Problem requirements:
In the data that follows, how many lines contain the word "agent"? Give only that number.

Exercise data:
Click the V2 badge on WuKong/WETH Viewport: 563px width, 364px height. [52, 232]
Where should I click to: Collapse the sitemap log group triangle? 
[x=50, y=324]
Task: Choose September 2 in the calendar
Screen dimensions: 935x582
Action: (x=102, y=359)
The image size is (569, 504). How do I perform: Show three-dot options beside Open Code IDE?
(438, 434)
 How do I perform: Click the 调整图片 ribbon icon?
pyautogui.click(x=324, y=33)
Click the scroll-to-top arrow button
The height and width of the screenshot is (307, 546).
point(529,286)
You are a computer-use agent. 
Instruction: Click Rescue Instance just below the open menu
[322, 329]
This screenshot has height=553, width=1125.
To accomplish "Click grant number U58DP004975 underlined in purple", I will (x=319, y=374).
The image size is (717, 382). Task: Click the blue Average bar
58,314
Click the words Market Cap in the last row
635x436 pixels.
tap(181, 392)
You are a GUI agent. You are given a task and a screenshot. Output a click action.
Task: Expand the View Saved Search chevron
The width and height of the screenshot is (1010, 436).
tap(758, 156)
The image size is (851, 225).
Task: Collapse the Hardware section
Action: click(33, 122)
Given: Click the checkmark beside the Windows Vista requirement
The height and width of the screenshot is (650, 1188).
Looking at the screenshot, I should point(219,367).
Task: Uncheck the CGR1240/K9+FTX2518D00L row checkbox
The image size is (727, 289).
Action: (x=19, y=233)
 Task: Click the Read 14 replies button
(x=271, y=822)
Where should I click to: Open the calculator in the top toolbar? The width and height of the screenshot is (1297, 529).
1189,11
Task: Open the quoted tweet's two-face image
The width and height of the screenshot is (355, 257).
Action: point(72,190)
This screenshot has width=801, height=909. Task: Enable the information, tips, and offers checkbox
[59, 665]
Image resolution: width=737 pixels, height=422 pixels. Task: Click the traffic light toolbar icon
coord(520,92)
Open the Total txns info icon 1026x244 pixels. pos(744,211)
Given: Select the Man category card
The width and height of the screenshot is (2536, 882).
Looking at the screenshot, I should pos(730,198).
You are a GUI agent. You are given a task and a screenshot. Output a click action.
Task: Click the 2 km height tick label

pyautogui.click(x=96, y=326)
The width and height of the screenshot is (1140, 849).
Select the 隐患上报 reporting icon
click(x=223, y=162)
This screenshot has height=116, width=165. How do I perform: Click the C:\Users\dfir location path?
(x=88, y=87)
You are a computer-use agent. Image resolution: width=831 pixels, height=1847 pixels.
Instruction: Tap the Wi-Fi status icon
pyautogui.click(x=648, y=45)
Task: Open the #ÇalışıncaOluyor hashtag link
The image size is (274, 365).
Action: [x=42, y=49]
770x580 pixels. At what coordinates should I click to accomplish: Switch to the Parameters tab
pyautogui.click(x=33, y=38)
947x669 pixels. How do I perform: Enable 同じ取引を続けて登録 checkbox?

Response:
4